Un peu comme si les 630.600 intérimaires de France, et tous les CDD se finissant dans une année, n'étaient pas considérés comme chômeur par l'Insee entre deux missions. Pratique!

L'emploi absent du débat politique

Il est donc difficile de mesurer le chômage réel en Thailande. Même s'il est probable qu'il n'atteigne pas des niveaux élevés (mais tout de même plus de 1% en «réel»...), l'économie locale peine malgré tout à se moderniser faisant peser l’inquitétude pour l’avenir, y compris sur le marché de l’emploi. Elle se fait même lentement mais sûrement rattrapper par ses voisins régionaux (et notamment le Viêtnam), alors qu'elle avait pris une avance considérable à l'époque où le pays était la tête de proue des «Tigres asiatiques». «Entre la crise de 1997 et l'année 2006, les autorités thailandaises ont considérablement corrigé les faiblesses structurelles de l'économie nationale. Mais depuis, le pays a tendance à vivre sur ses infrastructures, et évolue peu», explique Hélène Drouot.

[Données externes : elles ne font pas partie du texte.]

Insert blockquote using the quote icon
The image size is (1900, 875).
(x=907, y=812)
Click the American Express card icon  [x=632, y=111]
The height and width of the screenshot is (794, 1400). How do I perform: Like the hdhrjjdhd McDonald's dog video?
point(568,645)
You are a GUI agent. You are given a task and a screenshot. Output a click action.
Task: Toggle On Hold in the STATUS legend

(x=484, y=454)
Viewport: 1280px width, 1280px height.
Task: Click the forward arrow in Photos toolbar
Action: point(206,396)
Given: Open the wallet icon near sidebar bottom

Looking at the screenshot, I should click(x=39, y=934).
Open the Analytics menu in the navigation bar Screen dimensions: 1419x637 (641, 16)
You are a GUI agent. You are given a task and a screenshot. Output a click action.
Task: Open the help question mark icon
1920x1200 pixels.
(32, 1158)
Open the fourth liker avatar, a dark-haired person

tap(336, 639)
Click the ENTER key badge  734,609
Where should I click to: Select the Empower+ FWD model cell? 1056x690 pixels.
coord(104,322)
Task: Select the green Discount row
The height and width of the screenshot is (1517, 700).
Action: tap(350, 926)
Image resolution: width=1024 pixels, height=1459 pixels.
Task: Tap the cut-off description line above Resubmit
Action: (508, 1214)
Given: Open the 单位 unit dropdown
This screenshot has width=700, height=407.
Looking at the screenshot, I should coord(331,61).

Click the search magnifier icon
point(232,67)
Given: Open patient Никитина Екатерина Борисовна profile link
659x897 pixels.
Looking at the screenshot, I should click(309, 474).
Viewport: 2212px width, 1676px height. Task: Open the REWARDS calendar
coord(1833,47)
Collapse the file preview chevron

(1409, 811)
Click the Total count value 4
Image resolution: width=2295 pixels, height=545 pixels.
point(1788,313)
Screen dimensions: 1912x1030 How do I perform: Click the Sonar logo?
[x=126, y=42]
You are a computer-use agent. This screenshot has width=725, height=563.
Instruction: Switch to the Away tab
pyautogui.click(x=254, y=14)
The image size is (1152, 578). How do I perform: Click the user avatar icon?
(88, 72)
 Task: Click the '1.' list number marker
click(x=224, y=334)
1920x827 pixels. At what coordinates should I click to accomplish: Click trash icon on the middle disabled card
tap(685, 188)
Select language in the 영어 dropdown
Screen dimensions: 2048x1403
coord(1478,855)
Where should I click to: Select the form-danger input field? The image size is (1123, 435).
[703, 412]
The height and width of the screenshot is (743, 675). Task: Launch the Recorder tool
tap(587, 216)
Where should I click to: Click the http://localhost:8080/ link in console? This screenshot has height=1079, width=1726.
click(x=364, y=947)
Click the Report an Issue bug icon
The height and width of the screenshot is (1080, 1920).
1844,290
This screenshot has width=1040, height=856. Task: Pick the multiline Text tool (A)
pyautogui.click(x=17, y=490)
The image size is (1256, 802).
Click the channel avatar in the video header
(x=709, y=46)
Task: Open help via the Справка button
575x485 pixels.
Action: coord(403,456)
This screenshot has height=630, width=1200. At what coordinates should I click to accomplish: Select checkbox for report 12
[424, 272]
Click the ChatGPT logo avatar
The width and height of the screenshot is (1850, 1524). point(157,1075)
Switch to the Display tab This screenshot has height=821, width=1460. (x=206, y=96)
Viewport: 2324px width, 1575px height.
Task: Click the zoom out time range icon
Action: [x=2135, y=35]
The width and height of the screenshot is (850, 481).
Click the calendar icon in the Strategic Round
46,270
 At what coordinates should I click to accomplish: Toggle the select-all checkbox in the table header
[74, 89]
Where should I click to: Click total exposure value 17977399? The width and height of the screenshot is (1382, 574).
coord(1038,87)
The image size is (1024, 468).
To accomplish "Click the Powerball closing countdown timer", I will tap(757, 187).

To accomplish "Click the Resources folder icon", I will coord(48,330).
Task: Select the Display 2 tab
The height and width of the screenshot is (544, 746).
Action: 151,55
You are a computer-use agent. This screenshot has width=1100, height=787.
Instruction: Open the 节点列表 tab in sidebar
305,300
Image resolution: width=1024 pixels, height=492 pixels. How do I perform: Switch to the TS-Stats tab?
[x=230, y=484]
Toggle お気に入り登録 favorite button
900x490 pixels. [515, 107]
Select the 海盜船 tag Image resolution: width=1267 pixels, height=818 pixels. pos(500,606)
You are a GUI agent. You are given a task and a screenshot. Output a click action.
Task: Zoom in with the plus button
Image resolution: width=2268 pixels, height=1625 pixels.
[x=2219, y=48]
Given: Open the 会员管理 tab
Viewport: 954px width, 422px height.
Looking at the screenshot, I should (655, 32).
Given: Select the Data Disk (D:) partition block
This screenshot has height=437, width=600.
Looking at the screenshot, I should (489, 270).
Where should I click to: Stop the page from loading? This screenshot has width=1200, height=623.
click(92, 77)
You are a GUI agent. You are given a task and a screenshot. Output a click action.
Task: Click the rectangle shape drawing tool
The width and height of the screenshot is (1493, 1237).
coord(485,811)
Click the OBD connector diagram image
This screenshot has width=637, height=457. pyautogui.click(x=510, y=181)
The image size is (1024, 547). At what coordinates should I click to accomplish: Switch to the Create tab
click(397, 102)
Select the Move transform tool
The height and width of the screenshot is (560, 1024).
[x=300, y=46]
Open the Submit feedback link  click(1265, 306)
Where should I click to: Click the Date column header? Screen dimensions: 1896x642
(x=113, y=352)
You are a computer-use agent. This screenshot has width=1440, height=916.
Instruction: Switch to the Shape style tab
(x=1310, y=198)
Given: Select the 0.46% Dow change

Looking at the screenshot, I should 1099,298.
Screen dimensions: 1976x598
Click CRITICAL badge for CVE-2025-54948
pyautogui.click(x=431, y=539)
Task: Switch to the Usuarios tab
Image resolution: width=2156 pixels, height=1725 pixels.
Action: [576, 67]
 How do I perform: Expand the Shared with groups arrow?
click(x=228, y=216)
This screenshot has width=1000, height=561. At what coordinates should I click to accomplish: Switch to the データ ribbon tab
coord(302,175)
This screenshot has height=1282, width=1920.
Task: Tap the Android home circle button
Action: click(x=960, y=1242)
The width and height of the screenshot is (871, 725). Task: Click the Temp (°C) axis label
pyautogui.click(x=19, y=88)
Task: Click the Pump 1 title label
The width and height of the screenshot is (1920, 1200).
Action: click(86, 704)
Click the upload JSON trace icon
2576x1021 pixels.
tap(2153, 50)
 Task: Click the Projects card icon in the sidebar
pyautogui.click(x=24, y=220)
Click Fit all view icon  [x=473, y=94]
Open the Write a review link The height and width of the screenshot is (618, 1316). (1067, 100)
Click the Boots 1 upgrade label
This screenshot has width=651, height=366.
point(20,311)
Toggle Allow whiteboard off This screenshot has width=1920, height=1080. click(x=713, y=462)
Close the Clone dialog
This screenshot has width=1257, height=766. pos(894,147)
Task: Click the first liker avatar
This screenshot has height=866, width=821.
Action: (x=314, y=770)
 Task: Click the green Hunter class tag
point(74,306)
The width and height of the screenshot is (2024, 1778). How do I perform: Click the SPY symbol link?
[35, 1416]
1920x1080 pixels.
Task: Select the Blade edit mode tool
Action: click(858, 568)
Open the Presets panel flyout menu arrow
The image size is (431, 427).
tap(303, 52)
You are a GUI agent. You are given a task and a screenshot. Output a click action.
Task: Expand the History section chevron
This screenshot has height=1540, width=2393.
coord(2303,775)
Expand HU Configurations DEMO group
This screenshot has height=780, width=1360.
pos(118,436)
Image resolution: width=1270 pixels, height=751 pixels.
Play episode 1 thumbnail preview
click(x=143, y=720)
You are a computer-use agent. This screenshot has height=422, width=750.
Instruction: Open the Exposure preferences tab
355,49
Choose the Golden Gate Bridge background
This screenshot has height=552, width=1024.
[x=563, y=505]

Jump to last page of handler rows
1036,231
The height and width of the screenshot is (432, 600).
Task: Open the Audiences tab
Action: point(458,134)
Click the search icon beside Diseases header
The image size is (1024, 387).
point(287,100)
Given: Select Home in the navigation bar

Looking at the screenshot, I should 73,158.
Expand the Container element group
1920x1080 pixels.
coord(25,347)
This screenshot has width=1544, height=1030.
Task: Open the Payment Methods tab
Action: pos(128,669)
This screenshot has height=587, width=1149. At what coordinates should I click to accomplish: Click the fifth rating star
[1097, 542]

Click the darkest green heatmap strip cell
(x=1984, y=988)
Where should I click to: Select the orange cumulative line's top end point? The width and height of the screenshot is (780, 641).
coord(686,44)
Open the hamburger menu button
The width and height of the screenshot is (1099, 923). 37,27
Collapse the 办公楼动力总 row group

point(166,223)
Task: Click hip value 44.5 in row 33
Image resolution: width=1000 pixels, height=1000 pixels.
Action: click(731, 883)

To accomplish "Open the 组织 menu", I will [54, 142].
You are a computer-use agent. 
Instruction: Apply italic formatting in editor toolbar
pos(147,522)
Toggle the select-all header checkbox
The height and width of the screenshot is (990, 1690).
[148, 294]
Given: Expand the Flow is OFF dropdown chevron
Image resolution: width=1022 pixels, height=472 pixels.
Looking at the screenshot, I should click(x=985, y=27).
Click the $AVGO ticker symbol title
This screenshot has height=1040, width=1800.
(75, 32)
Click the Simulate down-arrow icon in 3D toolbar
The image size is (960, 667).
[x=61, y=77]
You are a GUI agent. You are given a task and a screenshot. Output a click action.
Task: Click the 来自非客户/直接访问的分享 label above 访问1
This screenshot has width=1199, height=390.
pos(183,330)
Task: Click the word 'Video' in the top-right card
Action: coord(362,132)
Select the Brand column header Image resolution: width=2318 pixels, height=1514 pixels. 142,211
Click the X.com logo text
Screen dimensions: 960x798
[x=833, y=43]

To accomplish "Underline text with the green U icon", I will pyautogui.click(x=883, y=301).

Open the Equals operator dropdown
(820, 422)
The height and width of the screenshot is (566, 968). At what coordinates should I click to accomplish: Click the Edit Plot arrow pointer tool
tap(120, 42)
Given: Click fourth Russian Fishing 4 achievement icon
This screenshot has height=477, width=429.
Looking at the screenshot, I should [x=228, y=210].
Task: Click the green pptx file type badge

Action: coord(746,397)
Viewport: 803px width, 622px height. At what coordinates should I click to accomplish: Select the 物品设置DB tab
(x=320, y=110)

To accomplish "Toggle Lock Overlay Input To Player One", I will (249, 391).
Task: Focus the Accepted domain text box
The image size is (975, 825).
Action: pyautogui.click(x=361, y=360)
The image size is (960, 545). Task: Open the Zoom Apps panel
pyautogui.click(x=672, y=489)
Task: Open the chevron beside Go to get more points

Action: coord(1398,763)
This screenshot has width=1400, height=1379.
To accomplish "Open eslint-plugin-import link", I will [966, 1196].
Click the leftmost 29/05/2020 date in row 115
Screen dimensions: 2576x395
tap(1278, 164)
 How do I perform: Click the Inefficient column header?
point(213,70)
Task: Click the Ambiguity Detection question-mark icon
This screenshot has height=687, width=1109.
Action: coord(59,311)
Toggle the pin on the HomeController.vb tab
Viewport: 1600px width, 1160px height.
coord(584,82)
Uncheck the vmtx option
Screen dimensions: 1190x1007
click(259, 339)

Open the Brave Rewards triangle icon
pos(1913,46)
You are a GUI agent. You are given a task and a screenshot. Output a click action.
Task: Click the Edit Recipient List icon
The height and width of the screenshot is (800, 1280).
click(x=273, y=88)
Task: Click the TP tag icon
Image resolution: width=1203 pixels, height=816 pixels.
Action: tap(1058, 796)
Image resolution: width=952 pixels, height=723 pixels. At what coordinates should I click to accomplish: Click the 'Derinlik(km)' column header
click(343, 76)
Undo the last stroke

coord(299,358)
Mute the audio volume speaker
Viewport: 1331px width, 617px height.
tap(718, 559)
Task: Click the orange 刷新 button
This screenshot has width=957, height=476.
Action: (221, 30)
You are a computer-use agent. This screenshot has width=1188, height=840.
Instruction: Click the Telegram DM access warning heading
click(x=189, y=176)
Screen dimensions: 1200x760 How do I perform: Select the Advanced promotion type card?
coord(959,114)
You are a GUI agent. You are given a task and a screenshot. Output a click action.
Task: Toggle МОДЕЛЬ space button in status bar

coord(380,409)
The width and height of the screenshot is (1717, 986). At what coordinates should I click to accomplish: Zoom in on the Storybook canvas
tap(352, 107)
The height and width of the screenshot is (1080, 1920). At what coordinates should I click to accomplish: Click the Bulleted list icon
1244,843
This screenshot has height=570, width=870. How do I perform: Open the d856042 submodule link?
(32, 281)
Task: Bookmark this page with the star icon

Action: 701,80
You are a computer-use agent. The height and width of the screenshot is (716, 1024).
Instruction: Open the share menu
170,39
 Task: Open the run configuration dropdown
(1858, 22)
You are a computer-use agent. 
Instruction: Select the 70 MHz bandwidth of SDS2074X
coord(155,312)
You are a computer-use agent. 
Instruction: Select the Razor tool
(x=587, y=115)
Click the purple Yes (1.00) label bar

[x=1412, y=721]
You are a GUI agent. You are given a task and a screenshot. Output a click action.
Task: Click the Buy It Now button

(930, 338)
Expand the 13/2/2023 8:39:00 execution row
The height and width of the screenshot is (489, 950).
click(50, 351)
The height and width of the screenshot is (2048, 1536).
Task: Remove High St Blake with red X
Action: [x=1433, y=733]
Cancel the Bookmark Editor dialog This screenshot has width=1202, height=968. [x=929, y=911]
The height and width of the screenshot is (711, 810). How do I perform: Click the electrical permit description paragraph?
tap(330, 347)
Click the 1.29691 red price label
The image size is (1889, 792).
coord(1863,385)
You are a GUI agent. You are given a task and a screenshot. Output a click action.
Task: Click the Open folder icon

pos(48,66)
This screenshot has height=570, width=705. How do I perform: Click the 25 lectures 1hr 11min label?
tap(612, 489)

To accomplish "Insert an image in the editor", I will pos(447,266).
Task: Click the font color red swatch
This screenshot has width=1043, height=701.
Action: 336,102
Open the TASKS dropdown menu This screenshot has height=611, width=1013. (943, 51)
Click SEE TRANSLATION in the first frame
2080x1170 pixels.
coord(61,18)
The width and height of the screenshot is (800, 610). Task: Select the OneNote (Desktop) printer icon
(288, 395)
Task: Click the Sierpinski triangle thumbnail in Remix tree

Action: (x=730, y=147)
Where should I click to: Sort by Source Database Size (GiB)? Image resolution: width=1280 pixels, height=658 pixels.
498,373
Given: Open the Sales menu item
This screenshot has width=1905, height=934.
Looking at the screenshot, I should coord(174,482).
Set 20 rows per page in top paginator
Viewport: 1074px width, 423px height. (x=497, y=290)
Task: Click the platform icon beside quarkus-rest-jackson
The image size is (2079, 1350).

Depuis, la Thaïlande s'enfonce dans les crises politiques successives. À tel point que les préoccupations économiques passent largement au second plan, notamment parmi la jeunesse. Pourtant, le pays a un besoin vital de se relancer et de mettre en place des politiques structurelles, notamment en termes d'éducation, où son niveau reste faible à l’échelle asiatique, pour faire monter en gamme son économie, face des pays d'Asie du Sud-est qui continuent à se développer rapidement. Mais les questions économiques restent le parent pauvre du débat politicien, et la junte militaire a décidé de reprendre en main le secteur économique en appliquant un contrôle ferme laissant peu de place à une modernisation audacieuse. Elle a d'ailleurs annoncé lors de sa prise de pouvoir la mise en place d'un plan de relance de 364 milliards de bahts (8,9 milliards d'euros) qui donne encore la priorité à l'agriculture et au soutien aux producteurs. Le taux de chômage en-dessous de 1% a donc encore de beaux jours devant lui… pour de mauvaises raisons.